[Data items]
------------------------
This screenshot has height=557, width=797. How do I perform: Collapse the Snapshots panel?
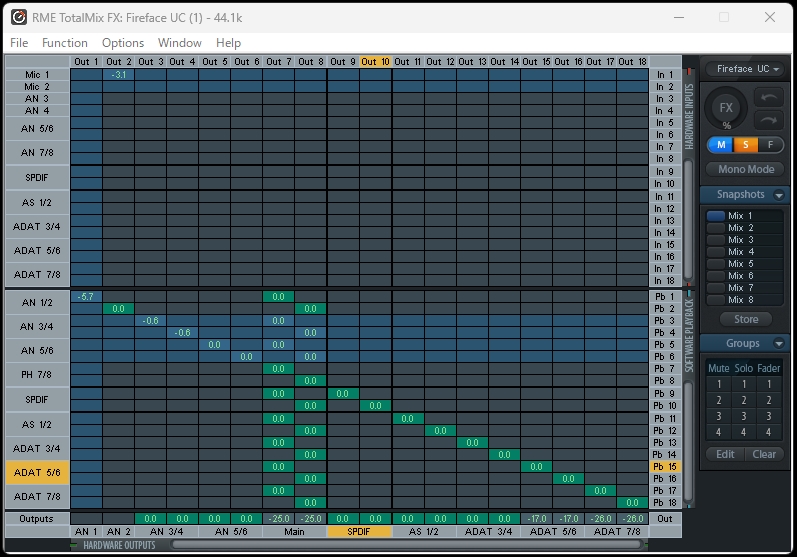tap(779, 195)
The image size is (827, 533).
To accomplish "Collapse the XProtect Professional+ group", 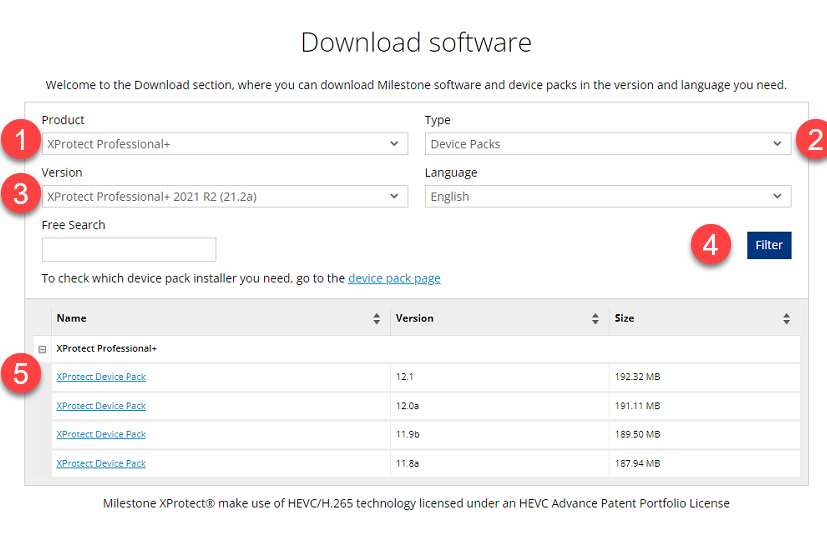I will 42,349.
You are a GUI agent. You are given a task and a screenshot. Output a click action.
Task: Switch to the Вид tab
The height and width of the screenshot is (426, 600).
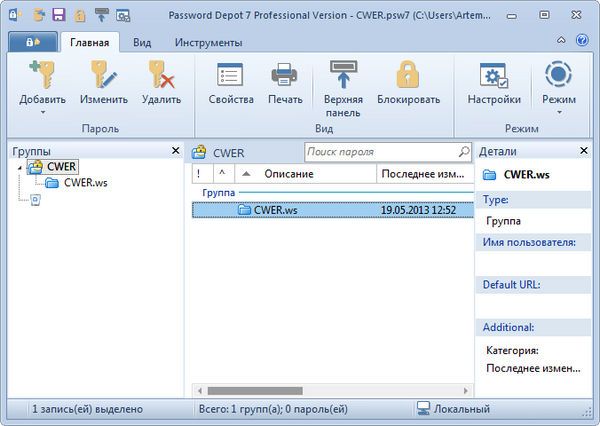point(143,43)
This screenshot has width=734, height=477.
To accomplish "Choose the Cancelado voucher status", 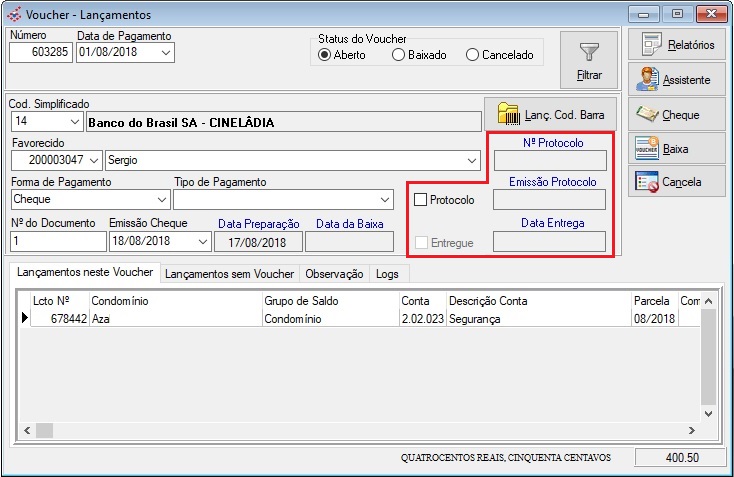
------------------------
▸ **What this task involves**
Starting at the line that contains "You are a GUI", transcribe each line through the last one of the entries above, exactly and without pictures.

▸ **Answer for the task**
You are a GUI agent. You are given a task and a screenshot. Output a click action.
Task: Switch to the Вид tab
The height and width of the screenshot is (426, 600).
point(143,43)
This screenshot has width=734, height=477.
To accomplish "Choose the Cancelado voucher status", 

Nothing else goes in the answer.